### Supplied entries:
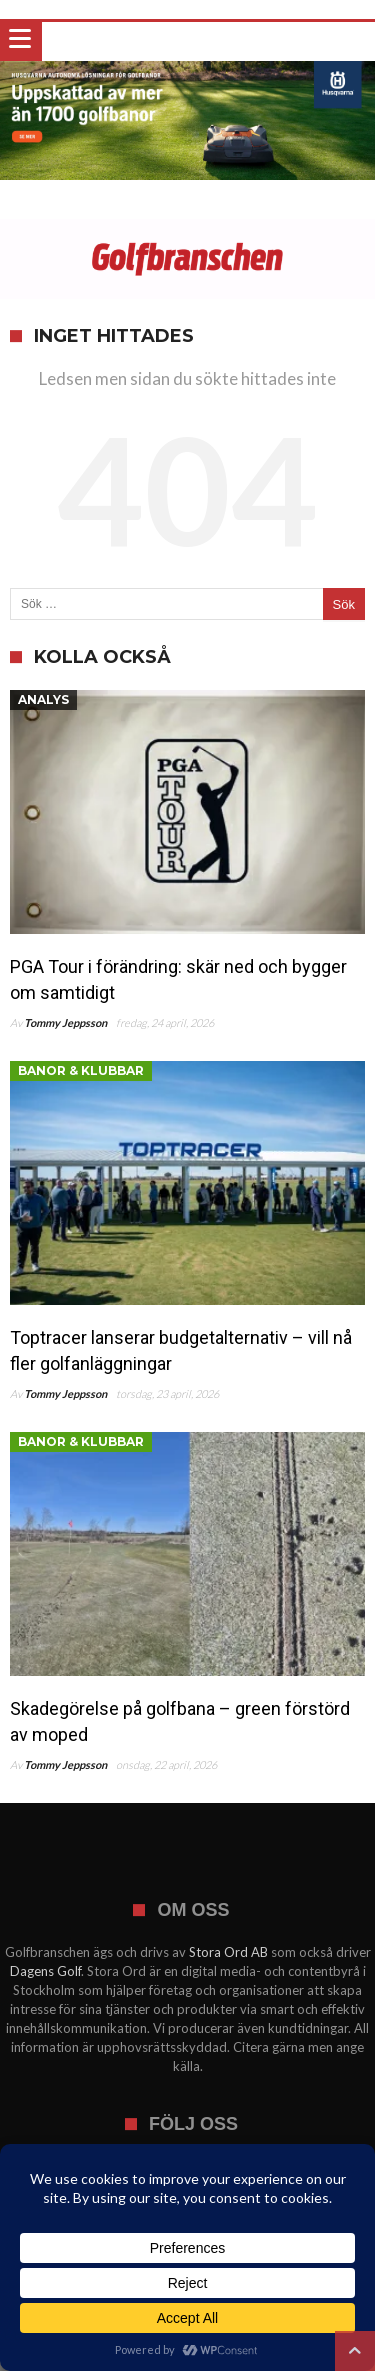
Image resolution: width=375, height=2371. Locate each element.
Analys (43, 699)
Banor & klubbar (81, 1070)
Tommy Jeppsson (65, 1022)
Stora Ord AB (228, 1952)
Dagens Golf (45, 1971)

--

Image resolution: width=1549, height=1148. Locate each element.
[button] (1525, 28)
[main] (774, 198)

...

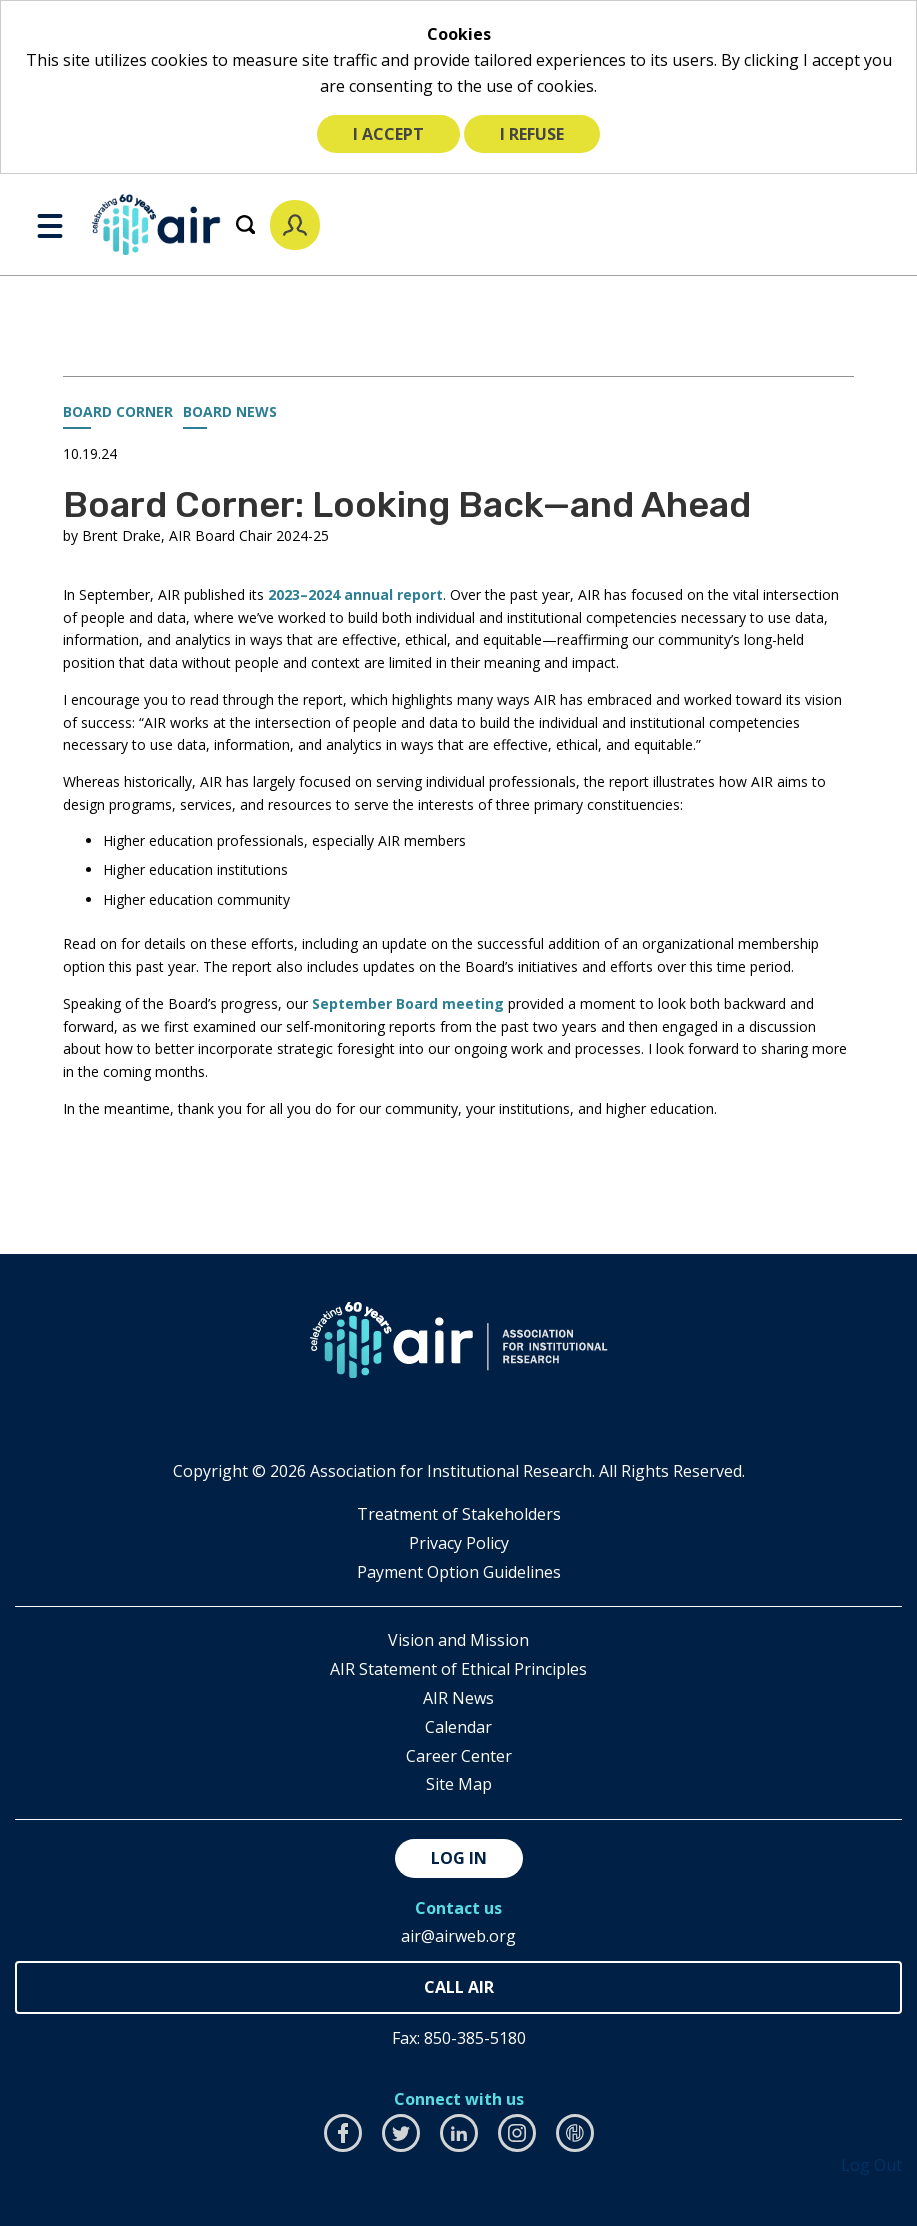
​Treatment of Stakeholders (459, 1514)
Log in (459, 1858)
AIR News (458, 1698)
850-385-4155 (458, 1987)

### Job:
How many lines in the rows above contain the word "each"? Reply with the number alone.

### Task output:
2